*What to produce:* When the line with "Instruction: Open Rojhilata Navîn section" appears below, start repeating lines exactly, and keep going through the line with "Task: Click the 批量新建监控规则 button"; add nothing outside that span.

Saved data entries
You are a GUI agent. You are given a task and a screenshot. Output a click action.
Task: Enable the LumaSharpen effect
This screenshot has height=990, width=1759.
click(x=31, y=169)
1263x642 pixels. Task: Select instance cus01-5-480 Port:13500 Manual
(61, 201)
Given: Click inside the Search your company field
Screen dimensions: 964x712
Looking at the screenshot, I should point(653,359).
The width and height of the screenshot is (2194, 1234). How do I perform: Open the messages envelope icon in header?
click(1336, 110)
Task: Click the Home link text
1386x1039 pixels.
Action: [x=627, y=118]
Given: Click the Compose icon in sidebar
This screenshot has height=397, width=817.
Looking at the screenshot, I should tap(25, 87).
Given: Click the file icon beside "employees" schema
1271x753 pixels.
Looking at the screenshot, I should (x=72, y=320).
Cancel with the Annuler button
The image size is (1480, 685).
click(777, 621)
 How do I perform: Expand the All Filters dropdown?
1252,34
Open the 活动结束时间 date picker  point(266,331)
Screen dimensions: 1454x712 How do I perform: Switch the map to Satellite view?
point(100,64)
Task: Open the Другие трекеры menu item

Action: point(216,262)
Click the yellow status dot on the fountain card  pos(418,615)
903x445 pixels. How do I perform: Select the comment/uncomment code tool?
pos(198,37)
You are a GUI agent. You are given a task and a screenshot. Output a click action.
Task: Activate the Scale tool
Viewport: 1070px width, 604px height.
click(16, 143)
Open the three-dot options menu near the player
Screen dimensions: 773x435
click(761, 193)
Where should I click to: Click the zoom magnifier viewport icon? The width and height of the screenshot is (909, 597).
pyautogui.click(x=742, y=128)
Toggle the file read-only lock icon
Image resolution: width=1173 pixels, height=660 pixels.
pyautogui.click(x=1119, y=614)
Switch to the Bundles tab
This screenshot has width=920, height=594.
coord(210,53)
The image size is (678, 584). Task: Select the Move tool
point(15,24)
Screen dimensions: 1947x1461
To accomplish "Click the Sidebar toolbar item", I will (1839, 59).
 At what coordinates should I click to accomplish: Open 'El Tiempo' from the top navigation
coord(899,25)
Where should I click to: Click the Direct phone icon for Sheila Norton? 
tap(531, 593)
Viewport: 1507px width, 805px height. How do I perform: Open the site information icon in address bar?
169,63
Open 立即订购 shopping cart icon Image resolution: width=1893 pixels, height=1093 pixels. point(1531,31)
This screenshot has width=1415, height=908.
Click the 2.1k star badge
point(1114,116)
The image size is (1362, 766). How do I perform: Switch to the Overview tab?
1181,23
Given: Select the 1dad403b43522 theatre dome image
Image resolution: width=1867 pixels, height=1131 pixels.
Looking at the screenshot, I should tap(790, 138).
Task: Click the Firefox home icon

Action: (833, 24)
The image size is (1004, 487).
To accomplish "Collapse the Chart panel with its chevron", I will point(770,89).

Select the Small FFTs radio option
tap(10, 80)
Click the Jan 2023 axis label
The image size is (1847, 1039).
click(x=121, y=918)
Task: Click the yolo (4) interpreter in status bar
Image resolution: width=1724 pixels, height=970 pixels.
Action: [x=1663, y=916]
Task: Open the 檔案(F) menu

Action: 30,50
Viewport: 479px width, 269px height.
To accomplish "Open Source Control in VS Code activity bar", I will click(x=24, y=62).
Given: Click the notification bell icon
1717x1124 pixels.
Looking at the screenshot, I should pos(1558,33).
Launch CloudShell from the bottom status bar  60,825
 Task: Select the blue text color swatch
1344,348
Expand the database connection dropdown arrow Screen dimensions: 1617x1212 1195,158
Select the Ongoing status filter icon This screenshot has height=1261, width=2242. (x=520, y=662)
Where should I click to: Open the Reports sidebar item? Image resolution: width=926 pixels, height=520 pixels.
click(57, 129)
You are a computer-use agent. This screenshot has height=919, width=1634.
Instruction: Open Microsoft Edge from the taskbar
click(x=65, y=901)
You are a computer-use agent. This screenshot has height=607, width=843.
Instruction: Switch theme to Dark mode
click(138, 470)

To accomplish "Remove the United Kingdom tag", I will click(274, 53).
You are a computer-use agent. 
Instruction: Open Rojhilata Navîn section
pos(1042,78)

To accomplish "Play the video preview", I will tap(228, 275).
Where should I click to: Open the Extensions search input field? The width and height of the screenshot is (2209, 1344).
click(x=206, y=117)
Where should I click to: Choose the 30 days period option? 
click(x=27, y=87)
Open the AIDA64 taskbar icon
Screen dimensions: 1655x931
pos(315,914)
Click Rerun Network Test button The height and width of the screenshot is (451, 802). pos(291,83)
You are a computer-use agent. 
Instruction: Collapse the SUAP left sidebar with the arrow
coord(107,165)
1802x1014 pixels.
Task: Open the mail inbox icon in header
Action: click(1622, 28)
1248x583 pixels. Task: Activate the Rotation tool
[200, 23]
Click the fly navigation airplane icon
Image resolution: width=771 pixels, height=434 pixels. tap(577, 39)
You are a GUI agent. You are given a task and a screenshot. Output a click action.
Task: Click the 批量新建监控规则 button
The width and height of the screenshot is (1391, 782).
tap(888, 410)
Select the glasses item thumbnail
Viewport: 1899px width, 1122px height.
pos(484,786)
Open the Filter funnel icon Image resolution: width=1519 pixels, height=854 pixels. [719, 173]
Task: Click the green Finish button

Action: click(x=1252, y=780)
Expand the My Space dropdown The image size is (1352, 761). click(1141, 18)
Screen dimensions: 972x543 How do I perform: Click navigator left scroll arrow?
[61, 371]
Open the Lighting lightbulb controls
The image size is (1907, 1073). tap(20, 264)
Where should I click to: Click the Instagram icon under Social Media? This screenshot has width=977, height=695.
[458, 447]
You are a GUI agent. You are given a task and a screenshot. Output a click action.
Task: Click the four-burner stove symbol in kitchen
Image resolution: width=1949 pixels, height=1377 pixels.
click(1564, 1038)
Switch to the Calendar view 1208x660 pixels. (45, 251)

*Written response:*
Instruction: Open Rojhilata Navîn section
pos(1042,78)

To accomplish "Play the video preview", I will tap(228, 275).
Where should I click to: Open the Extensions search input field? The width and height of the screenshot is (2209, 1344).
click(x=206, y=117)
Where should I click to: Choose the 30 days period option? 
click(x=27, y=87)
Open the AIDA64 taskbar icon
Screen dimensions: 1655x931
pos(315,914)
Click Rerun Network Test button The height and width of the screenshot is (451, 802). pos(291,83)
You are a computer-use agent. 
Instruction: Collapse the SUAP left sidebar with the arrow
coord(107,165)
1802x1014 pixels.
Task: Open the mail inbox icon in header
Action: click(1622, 28)
1248x583 pixels. Task: Activate the Rotation tool
[200, 23]
Click the fly navigation airplane icon
Image resolution: width=771 pixels, height=434 pixels. tap(577, 39)
You are a GUI agent. You are given a task and a screenshot. Output a click action.
Task: Click the 批量新建监控规则 button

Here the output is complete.